───── Provided information
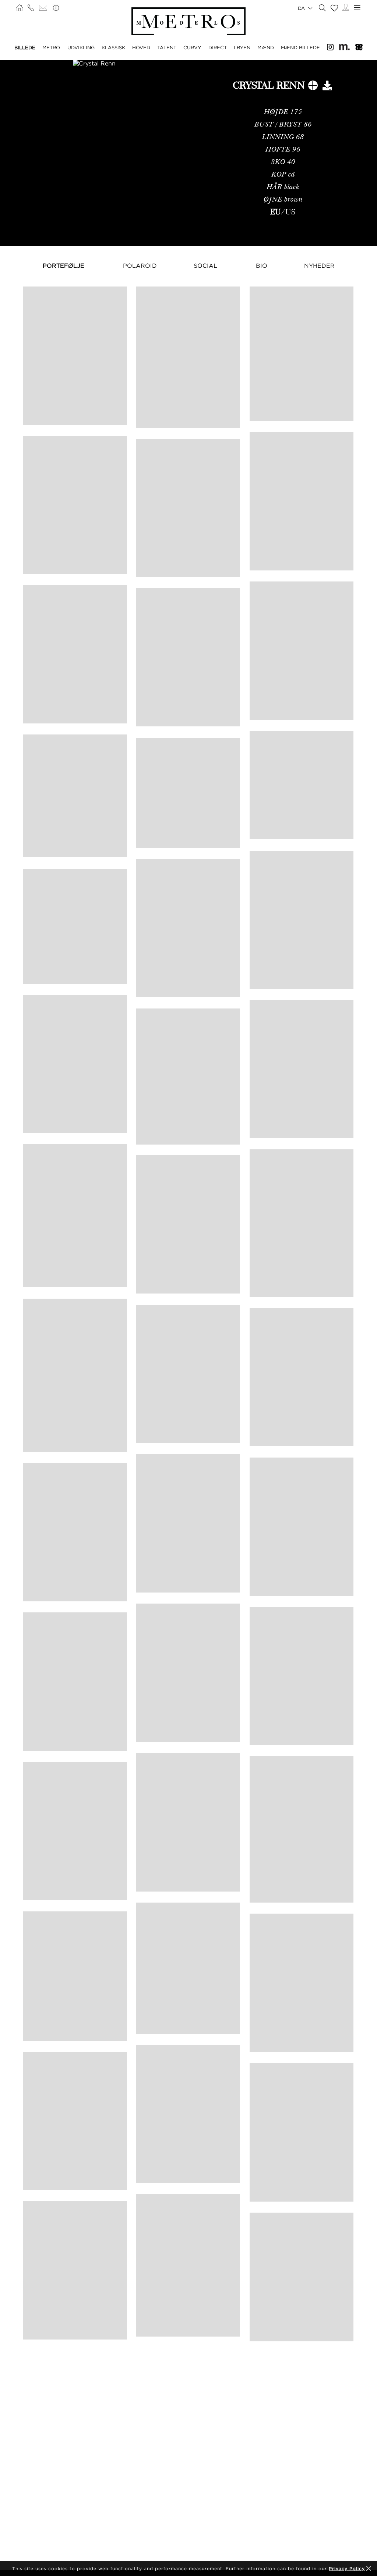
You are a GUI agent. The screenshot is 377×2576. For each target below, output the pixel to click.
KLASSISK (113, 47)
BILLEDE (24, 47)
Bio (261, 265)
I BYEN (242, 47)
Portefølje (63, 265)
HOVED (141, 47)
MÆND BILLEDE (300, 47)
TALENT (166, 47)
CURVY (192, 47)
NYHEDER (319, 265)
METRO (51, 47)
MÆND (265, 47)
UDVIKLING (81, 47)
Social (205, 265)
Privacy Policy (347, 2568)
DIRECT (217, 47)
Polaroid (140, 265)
──────────
───── Provided information
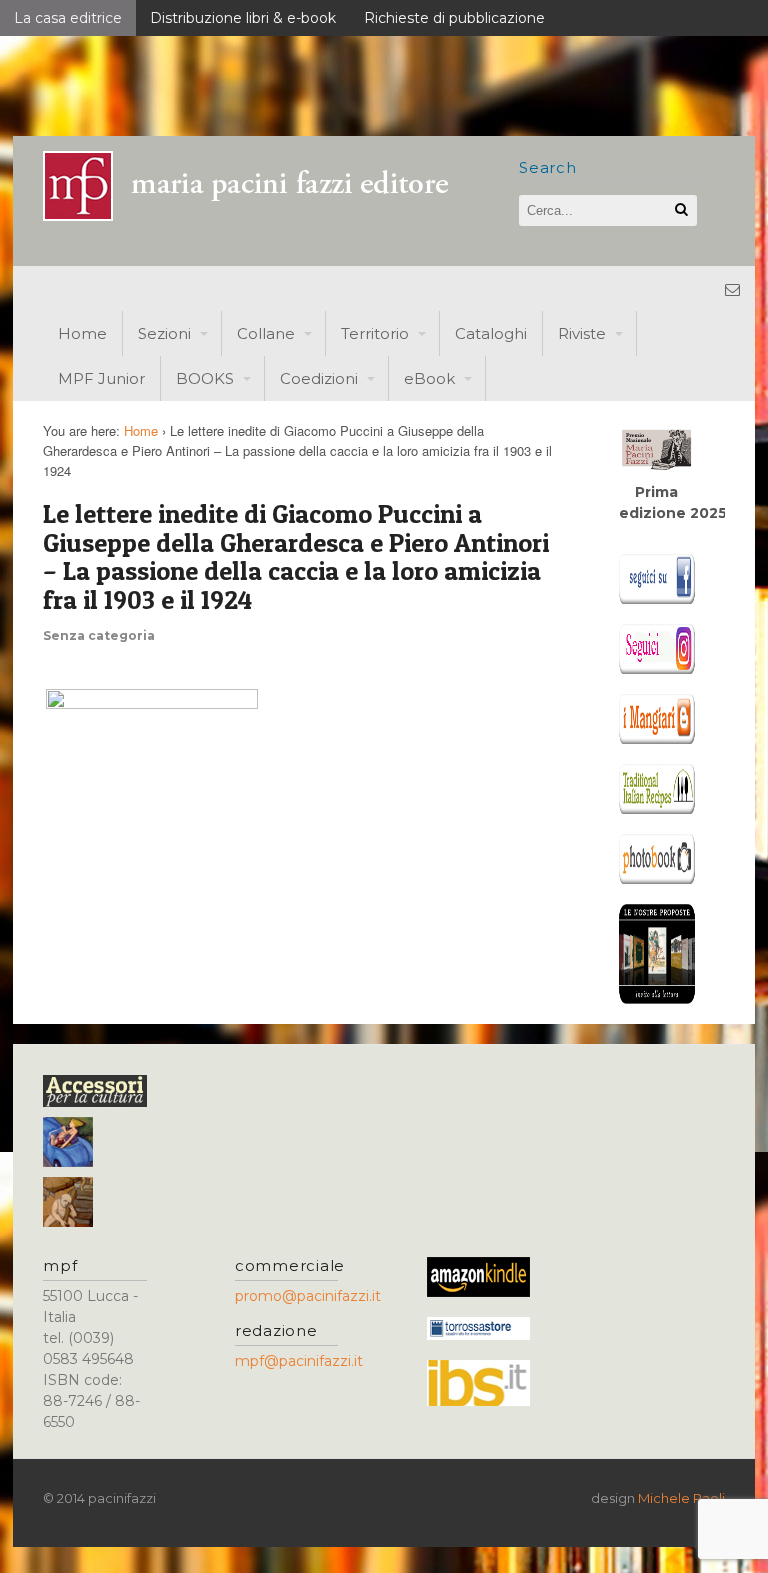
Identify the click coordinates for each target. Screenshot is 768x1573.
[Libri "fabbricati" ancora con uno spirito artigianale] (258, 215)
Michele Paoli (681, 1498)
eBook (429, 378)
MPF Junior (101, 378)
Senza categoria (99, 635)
──────────
Here the job is to set down exactly the lines of the material above that fall between the one with "Michele Paoli (681, 1498)" and the one with "Senza categoria (99, 635)", inclusive, and nothing beyond them.

Answer to this problem -
Michele Paoli (681, 1498)
eBook (429, 378)
MPF Junior (101, 378)
Senza categoria (99, 635)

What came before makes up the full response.